Data items
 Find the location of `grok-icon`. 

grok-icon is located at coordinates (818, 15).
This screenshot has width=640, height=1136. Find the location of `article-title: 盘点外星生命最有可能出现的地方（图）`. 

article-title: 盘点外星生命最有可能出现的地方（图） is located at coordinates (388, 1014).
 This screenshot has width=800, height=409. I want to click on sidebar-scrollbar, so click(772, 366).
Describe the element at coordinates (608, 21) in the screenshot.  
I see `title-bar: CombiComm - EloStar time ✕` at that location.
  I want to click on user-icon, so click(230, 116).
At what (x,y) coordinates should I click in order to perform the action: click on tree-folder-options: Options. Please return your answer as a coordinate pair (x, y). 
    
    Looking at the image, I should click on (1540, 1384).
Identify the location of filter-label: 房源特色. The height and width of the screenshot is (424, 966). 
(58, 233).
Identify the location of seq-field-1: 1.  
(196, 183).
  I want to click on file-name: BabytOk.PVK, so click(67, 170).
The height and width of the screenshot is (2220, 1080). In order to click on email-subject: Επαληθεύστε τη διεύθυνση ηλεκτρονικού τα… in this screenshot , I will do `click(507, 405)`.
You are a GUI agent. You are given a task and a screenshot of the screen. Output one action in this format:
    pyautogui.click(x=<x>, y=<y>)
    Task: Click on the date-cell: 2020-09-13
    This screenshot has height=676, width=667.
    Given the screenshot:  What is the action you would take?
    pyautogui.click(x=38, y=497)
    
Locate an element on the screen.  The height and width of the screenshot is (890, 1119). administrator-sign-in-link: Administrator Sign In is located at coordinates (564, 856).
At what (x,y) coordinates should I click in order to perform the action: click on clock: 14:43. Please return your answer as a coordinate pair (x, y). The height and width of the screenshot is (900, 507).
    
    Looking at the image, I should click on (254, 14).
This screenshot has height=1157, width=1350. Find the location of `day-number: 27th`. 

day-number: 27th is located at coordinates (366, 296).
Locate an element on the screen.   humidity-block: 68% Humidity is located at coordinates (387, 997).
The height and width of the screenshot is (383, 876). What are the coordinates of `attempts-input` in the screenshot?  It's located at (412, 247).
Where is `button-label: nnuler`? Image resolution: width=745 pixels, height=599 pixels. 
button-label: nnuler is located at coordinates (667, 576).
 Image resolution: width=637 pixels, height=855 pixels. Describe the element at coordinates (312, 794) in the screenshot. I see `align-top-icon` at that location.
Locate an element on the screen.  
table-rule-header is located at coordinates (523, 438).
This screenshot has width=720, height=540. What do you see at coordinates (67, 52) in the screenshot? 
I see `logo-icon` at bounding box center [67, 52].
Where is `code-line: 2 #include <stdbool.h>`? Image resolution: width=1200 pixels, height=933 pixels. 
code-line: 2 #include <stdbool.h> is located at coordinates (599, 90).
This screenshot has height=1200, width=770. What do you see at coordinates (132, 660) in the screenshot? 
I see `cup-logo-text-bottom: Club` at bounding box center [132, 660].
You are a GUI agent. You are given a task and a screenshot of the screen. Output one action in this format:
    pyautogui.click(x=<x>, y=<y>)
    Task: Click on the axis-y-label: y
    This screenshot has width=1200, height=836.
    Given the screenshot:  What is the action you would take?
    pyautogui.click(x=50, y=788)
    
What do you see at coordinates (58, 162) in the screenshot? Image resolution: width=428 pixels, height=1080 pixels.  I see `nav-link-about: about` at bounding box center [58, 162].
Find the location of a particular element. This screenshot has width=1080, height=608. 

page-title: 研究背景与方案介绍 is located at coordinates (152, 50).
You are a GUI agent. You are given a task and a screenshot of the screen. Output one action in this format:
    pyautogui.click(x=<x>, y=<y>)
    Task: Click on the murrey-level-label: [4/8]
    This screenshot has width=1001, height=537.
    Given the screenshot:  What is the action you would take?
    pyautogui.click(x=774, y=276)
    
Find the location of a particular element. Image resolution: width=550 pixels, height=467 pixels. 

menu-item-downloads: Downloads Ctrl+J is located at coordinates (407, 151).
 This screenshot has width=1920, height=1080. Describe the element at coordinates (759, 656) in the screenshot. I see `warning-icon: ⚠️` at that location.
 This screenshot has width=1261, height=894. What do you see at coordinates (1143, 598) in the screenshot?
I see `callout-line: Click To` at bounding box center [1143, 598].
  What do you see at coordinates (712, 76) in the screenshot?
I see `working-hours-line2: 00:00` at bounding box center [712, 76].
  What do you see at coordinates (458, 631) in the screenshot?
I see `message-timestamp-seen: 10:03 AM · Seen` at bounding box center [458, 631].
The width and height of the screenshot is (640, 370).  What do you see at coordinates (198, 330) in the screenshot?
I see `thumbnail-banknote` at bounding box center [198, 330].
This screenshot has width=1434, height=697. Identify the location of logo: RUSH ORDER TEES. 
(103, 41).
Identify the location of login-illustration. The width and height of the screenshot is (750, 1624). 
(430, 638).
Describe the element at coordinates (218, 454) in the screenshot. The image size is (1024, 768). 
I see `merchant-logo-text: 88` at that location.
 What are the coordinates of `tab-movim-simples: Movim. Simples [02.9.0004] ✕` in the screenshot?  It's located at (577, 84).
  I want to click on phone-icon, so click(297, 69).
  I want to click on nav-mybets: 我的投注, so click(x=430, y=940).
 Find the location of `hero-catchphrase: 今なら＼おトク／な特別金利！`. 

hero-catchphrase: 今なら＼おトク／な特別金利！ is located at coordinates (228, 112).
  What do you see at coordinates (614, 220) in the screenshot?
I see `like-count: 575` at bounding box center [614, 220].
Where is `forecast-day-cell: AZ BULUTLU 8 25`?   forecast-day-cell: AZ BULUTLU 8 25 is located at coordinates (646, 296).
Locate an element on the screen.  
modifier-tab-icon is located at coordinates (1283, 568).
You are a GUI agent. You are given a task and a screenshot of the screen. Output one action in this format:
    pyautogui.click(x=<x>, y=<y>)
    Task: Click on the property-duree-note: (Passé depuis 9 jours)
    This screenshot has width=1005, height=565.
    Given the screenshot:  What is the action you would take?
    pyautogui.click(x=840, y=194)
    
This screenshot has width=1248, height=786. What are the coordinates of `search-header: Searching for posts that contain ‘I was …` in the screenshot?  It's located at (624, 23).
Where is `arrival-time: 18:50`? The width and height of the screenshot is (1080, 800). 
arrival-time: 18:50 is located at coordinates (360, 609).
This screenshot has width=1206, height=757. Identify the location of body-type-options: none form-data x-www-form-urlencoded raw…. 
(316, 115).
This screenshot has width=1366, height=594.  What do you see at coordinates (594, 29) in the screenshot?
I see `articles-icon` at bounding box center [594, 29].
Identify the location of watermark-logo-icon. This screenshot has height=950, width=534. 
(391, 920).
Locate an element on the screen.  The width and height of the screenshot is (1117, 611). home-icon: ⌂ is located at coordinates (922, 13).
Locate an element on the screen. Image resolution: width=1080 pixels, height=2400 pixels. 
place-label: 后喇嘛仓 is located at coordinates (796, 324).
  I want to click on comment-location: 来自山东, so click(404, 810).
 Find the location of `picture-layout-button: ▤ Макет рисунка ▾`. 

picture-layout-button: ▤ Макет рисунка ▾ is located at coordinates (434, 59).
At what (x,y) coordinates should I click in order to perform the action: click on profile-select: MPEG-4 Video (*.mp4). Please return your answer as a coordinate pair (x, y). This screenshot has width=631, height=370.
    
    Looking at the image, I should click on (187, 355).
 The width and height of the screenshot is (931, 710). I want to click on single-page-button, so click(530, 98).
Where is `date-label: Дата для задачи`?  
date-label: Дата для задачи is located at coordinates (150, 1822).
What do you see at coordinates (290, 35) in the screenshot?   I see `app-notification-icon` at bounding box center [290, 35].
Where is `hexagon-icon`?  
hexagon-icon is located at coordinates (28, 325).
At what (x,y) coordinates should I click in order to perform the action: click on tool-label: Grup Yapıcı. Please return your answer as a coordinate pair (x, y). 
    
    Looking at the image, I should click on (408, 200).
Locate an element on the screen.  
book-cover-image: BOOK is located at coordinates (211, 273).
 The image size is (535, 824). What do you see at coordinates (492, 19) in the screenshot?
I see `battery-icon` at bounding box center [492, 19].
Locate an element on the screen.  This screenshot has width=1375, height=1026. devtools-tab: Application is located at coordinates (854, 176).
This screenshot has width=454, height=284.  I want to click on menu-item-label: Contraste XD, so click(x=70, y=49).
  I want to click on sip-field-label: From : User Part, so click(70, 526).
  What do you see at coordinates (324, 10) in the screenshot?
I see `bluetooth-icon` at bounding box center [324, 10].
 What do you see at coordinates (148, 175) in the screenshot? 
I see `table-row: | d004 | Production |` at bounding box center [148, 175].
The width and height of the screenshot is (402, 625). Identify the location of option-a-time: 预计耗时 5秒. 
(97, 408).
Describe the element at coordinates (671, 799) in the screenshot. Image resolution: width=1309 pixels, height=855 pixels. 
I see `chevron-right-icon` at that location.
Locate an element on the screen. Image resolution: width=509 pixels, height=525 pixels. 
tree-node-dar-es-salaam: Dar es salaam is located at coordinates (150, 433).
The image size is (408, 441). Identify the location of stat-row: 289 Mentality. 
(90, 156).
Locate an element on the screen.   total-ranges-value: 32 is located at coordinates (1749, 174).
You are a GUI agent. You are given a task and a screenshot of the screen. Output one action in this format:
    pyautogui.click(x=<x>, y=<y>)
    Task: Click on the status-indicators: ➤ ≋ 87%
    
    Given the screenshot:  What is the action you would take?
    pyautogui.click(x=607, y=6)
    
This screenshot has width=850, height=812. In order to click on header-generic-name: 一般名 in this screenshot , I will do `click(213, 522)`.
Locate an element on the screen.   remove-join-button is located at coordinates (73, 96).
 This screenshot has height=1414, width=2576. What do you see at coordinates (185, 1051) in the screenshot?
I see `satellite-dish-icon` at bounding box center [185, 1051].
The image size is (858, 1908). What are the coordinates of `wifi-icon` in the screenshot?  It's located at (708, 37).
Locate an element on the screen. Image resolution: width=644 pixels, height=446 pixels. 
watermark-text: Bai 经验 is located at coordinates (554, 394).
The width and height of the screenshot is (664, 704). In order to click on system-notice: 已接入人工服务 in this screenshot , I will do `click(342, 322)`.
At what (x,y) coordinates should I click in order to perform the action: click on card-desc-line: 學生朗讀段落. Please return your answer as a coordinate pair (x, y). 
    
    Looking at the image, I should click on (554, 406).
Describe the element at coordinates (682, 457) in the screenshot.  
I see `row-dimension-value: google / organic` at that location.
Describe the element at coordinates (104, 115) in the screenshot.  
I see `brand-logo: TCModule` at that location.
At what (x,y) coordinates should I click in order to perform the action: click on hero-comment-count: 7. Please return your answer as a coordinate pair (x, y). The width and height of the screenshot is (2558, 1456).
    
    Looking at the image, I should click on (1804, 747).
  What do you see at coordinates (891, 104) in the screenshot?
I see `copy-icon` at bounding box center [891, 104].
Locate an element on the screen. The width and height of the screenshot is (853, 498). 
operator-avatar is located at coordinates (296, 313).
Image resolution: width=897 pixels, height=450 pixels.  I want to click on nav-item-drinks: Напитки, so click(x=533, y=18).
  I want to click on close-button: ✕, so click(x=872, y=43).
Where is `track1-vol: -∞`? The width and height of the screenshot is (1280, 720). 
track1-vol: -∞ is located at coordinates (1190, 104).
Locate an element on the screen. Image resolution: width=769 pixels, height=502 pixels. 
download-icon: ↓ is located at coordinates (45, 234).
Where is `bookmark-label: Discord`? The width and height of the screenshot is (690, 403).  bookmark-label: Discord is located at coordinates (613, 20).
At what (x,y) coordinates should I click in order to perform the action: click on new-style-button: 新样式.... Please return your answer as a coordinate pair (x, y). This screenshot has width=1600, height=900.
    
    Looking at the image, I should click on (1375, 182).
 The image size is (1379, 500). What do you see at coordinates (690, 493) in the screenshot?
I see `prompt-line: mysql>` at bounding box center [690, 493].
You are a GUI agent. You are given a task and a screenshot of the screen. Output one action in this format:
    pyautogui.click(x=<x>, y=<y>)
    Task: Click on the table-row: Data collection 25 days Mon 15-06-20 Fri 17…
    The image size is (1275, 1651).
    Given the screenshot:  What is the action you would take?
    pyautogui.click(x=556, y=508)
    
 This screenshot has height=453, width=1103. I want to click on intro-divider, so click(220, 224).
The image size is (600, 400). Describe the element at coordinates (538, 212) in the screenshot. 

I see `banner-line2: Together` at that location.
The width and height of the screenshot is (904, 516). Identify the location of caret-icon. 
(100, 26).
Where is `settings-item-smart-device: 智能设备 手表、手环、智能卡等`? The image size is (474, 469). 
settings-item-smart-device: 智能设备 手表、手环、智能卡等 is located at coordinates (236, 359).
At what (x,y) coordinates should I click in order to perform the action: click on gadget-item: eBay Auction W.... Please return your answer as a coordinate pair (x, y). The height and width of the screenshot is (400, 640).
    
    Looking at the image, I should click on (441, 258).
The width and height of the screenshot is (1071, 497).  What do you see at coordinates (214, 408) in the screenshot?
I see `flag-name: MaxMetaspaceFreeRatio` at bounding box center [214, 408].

◆ Task goal ◆
Pick out every line in the items above that contains the string "smart", and copy each one in full.

◆ Response for this exercise ◆
Where is `settings-item-smart-device: 智能设备 手表、手环、智能卡等`? The image size is (474, 469). 
settings-item-smart-device: 智能设备 手表、手环、智能卡等 is located at coordinates (236, 359).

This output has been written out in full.